Dans le monde de l’économie, le darwinisme est un monde de luttes acharnées et féroces pour la survie ; un monde dans lequel il n’y a de places que pour les meilleurs, ceux qui savent s’adapter. Un monde dans lequel le marché et sa loi impitoyable font le tri, le faible est condamné à disparaître, le fort est condamné à le rester… aux dépens des autres. Dans ce monde-là, les finalités de l’adaptation et de la survie l’emportent sur les moyens. Bref, Darwin serait d’une absolue modernité. Sauf que Darwin n’a pas inventé le darwinisme économique et que rien ne prouve qu’il ait été darwinien…
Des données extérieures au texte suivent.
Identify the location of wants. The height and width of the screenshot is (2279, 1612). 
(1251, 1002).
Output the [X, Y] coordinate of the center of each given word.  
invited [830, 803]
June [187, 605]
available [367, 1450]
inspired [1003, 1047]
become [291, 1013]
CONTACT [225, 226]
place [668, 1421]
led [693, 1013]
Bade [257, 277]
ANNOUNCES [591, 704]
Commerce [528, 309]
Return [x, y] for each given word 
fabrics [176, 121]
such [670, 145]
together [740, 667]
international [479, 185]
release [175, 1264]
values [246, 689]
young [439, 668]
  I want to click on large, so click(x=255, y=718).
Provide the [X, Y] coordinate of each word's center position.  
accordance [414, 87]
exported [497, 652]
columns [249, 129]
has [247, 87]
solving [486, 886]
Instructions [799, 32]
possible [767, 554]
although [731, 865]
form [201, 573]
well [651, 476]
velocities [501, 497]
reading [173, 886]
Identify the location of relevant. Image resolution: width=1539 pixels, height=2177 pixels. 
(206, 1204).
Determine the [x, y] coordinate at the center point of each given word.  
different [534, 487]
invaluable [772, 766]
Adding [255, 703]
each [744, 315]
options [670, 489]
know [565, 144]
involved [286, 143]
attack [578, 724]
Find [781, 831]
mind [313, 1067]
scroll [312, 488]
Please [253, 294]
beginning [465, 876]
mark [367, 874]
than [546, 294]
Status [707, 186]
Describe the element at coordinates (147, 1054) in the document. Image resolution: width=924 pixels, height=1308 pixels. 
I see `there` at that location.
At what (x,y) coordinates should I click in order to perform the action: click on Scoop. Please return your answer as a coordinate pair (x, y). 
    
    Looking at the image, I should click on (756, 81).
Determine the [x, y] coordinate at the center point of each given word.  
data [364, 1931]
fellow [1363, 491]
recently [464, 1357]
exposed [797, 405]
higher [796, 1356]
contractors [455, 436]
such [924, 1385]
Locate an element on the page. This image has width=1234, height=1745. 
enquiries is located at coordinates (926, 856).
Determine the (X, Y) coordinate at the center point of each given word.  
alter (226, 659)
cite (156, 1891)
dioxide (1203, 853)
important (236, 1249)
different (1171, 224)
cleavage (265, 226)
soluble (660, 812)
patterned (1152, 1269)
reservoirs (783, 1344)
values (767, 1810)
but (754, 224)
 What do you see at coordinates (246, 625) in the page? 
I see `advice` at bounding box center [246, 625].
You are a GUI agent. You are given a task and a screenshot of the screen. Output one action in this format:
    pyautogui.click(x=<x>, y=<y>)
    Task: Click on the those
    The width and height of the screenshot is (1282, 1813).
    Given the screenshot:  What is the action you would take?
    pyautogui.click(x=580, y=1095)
Et si Darwin était d’actualité pour d’autres raisons que celles avancées dans les discours convenus et qui se présentent in fine comme fondements anthropologiques de rapports socio-économiques, plus connus sous l’appellation (non contrôlée) de néolibéralisme… ? Il est tout de même curieux de constater que dans son ouvrage princeps, « L’origine des espèces », Darwin ne dit rien, ou presque de l’Homme. De là à penser à une mystification… Mais il y a mieux, en termes d’actualité cette fois. Dans un autre ouvrage - « La filiation de l’homme » - Darwin évoque les sociétés humaines et y développe une vision dans laquelle il fait tenir à la coopération, une dimension et une place prépondérantes. En résumé, tout le contraire du discours habituel ! Selon Darwin, la coopération - indispensable entre êtres humains - est sous-tendue par le processus de sélection naturelle lui-même. Bien que concurrence soit le maître-mot du discours économique, il n’en reste pas moins que nous vivons au quotidien auprès d’êtres humains dont nous avons besoin, de qui nous obtenons du soutien et à qui nous apportons du soutien. Et ces derniers sont bien plus nombreux que nos concurrents. Qu’il s’agisse de notre boucher, du mécanicien chargé de l’entretien de notre engin roulant ou encore de l’équipe de travail avec laquelle on déploie sa mission, nous ne pouvons que nous satisfaire que chacun fasse bien son travail et soit indisposé lorsque ce n’est pas le cas. Ne serait-ce pas le contraire s’ils étaient nos concurrents ?... Et puis, la concurrence n’est pas en soi un gros mot, et n’exclut nullement l’éthique. Darwin avait observé qu’un groupe solidaire est en concurrence avec d’autres groupes, également solidaires. Concurrence qui devient alors un élément indispensable pour le développement du soutien réciproque dans le groupe. Aussi, en temps de crise, que la solidarité humaine s’en trouve renforcée n’est pas un effet romantique mais une donnée observable. Même les tribulations d’Astérix et de son village témoignent bien de ce phénomène, face à la menace et aux difficultés la coopération est une solution… Parfois la seule voie comme l’indique la théorie des jeux.